§ Exercise requirements
Among the entries below, extract exactly the lines that run from the one with "Back To Homepage (640, 434)" through the one with "[Search] (26, 60)", both ends included.

Working data: Begin

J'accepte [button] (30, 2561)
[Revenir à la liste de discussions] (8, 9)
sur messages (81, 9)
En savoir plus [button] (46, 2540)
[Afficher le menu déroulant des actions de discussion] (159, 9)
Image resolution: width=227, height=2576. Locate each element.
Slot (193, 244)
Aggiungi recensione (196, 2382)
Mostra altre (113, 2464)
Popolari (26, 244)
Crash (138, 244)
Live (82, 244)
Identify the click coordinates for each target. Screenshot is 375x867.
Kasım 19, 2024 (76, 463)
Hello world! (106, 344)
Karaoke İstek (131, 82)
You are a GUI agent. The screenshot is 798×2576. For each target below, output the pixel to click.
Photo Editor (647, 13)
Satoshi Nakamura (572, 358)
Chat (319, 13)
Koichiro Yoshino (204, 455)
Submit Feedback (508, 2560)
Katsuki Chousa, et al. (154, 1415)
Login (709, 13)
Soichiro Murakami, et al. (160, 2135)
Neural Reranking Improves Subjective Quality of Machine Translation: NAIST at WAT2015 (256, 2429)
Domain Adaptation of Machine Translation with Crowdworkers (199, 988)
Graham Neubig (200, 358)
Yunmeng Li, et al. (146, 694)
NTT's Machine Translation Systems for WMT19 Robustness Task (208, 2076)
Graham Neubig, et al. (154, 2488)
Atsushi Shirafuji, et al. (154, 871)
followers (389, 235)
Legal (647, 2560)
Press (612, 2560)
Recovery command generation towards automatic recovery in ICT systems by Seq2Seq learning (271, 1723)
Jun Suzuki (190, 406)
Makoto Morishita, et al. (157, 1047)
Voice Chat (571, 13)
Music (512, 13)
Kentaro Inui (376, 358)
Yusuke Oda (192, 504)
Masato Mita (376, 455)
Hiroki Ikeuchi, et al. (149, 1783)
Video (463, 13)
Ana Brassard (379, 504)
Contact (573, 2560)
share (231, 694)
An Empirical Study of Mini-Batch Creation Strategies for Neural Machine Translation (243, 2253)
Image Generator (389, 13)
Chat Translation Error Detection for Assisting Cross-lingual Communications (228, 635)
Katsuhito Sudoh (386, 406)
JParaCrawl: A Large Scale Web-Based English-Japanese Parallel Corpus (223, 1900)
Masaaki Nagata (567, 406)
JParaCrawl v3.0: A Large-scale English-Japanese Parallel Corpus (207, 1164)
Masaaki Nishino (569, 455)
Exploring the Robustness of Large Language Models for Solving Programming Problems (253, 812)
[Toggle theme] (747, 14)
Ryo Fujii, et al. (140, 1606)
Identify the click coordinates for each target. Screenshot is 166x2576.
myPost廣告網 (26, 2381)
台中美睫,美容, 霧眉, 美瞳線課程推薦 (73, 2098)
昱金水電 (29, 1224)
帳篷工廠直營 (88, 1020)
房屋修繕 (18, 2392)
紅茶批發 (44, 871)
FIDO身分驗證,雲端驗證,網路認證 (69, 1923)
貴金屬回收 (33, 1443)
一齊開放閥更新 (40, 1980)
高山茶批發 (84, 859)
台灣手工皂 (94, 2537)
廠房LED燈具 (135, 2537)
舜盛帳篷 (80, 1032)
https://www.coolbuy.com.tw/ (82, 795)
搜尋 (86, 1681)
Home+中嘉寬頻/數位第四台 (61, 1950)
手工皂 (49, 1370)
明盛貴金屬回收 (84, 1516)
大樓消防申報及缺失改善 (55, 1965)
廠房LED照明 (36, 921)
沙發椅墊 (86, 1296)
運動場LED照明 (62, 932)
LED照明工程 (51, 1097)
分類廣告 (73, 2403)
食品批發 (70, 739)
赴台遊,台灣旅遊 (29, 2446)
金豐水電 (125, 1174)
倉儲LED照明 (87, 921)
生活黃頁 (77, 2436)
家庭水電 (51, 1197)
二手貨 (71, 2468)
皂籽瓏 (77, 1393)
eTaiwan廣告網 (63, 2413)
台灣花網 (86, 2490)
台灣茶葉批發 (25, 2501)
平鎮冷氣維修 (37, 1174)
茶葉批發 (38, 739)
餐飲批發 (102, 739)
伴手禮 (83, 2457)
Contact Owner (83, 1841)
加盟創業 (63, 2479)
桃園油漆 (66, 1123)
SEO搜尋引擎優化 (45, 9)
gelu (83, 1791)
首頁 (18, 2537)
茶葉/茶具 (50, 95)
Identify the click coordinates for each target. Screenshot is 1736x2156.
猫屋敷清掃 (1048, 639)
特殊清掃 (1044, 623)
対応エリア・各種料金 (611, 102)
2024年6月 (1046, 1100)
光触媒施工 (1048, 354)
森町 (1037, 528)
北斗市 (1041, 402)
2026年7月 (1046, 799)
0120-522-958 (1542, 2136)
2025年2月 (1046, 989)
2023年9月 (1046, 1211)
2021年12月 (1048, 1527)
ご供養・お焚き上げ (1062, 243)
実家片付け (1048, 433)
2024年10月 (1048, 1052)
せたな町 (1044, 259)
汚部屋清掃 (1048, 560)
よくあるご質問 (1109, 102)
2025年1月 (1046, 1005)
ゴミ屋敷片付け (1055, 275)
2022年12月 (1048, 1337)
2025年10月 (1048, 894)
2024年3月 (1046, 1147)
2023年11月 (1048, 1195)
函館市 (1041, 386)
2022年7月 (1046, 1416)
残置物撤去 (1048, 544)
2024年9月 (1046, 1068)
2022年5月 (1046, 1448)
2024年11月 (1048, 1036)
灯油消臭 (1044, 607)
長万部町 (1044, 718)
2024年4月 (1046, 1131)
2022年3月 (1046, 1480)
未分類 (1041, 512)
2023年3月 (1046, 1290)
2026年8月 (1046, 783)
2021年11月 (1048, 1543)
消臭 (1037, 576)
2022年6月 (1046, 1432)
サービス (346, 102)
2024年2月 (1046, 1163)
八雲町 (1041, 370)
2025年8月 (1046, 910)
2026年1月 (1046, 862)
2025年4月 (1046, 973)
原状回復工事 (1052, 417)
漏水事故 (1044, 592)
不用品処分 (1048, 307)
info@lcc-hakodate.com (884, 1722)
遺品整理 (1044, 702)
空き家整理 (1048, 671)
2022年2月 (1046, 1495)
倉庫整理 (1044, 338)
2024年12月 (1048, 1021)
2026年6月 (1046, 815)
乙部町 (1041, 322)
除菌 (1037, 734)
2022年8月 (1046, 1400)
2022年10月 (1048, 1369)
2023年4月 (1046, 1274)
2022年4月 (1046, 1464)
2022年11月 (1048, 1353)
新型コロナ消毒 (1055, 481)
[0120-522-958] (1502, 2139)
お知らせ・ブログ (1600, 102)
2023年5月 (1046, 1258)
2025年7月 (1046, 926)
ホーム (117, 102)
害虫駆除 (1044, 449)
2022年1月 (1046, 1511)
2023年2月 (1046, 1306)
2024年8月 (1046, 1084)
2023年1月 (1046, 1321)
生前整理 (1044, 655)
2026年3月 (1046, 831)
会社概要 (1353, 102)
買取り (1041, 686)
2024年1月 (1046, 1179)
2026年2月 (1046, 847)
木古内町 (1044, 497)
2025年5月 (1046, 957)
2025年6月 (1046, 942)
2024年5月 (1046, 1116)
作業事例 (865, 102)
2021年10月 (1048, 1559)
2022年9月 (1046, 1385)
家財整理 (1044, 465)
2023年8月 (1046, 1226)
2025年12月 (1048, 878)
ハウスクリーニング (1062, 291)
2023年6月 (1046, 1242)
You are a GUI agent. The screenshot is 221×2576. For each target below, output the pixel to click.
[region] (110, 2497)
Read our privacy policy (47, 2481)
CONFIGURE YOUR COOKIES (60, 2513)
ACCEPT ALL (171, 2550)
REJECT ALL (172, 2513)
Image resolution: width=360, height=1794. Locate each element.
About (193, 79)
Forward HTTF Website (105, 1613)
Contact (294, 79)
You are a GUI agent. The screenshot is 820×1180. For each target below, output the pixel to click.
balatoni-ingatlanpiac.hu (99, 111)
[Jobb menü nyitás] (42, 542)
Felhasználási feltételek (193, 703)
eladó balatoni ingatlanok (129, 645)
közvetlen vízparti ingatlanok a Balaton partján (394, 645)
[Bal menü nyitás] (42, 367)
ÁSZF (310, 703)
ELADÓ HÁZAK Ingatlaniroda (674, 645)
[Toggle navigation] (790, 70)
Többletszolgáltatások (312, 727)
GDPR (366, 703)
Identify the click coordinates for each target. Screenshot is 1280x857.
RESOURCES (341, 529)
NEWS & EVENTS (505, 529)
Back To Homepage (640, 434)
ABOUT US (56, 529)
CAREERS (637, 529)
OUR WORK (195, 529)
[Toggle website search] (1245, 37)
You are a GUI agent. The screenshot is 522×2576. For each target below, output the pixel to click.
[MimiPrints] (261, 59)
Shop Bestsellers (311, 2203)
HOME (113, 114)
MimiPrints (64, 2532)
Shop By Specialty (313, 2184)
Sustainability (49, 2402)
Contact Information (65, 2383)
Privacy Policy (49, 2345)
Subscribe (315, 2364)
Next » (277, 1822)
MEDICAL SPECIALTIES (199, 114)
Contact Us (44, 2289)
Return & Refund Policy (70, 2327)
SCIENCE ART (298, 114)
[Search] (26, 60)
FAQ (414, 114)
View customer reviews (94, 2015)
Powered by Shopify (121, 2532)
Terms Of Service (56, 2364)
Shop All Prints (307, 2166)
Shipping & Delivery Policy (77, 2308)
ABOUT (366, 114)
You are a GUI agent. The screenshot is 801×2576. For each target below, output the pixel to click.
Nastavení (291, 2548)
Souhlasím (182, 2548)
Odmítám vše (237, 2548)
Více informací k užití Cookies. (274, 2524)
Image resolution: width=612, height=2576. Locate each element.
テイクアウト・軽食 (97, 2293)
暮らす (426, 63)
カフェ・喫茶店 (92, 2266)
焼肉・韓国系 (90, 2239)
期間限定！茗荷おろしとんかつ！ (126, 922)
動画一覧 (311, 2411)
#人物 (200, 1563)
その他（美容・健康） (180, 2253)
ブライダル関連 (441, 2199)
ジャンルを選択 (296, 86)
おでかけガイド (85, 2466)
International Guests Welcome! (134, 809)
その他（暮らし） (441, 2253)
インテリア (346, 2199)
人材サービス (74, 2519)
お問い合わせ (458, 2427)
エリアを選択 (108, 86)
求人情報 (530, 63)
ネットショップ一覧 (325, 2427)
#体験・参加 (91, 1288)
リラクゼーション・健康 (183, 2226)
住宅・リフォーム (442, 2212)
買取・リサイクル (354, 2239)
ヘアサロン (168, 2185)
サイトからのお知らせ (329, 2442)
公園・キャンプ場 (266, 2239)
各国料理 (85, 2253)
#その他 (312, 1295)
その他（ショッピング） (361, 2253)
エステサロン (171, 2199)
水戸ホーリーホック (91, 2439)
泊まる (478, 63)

Working data: End

§ Result
Back To Homepage (640, 434)
ABOUT US (56, 529)
CAREERS (637, 529)
OUR WORK (195, 529)
[Toggle website search] (1245, 37)
You are a GUI agent. The screenshot is 522×2576. For each target below, output the pixel to click.
[MimiPrints] (261, 59)
Shop Bestsellers (311, 2203)
HOME (113, 114)
MimiPrints (64, 2532)
Shop By Specialty (313, 2184)
Sustainability (49, 2402)
Contact Information (65, 2383)
Privacy Policy (49, 2345)
Subscribe (315, 2364)
Next » (277, 1822)
MEDICAL SPECIALTIES (199, 114)
Contact Us (44, 2289)
Return & Refund Policy (70, 2327)
SCIENCE ART (298, 114)
[Search] (26, 60)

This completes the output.